**Document passage**
----------------
An Ethernet switch is a networking device that connects multiple devices on a local network and directs data only to the specific device that needs it. Unlike older networking hardware that blasts data to every connected device, a switch learns which device is plugged into which port and sends each piece of data directly to its destination. This makes it the foundational building block of virtually every wired network, from a small home office to a large data center.
How a Switch Moves Data
Every device on a network has a unique hardware identifier called a MAC address, burned into its network adapter at the factory. A switch uses these addresses to figure out where to send data. It maintains an internal lookup table that maps each MAC address to a specific physical port on the switch.
The switch builds this table automatically. Every time a data frame arrives on a port, the switch reads the sender’s MAC address and records which port it came from. If that address isn’t in the table yet, it gets added. If it’s already there, the switch resets a five-minute timer on that entry. This means the table stays current as devices connect, disconnect, or move around the network.
----------------
**Objective A**
Answer these about the Ethernet switch passage:
(i) What does a switch learn about the devices connected to it?
(ii) Where is a device's MAC address burned in?
(iii) What does the switch do when a sender's MAC address is already in its table?
**Objective B**
Carry on the Ethernet switch passage from its last sentence.
----------------
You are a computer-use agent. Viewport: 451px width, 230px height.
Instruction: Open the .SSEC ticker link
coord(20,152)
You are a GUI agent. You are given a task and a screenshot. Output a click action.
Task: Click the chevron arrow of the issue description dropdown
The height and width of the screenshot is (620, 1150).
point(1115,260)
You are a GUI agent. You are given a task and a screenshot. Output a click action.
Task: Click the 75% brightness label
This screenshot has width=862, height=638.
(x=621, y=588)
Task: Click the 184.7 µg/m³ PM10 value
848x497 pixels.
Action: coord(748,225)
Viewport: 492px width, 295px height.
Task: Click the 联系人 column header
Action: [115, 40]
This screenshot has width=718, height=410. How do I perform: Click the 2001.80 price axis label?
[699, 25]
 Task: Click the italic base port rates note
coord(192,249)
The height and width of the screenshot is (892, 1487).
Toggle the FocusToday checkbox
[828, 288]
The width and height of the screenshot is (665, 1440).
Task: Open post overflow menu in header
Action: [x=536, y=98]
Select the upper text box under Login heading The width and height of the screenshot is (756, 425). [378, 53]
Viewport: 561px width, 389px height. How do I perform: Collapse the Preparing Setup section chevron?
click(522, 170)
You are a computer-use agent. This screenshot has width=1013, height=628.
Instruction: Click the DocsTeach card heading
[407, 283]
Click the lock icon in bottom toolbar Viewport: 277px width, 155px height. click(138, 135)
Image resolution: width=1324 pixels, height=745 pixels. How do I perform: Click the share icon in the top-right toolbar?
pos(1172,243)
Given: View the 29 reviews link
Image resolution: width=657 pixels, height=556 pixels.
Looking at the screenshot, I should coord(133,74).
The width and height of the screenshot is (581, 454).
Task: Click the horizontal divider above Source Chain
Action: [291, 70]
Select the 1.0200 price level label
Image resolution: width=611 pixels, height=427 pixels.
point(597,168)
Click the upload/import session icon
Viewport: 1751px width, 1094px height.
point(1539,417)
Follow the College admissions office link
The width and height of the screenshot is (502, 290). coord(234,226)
----------------
**Final result A**
(i) Which device is plugged into which port.
(ii) Into its network adapter at the factory.
(iii) It resets a five-minute timer on that entry.

**Final result B**
When a frame needs to go somewhere, the switch checks the destination MAC address against its table. If it finds a match, it sends the frame out only through that one port. If the destination address isn’t in the table yet (because that device hasn’t sent anything recently), the switch temporarily sends the frame out all ports except the one it arrived on. Once the destination device responds, the switch learns its location and directs future traffic precisely.
Why Switches Replaced Hubs
Before switches became affordable, most small networks used hubs. A hub is a simple repeater: when data arrives on one port, the hub copies it out every other port. Every device on the network sees every transmission, which creates two problems. First, it wastes bandwidth because devices receive data they don’t need. Second, if two devices transmit at the same time, their signals collide and both transmissions fail, forcing a retry.
A switch eliminates both issues. Each port on a switch is its own collision domain, meaning two devices plugged into different ports can send data simultaneously without interfering with each other. Every connection gets the full bandwidth of the link rather than sharing it. A 24-port gigabit switch, for instance, can handle 24 separate one-gigabit conversations at the same time. Hubs are essentially obsolete because of this.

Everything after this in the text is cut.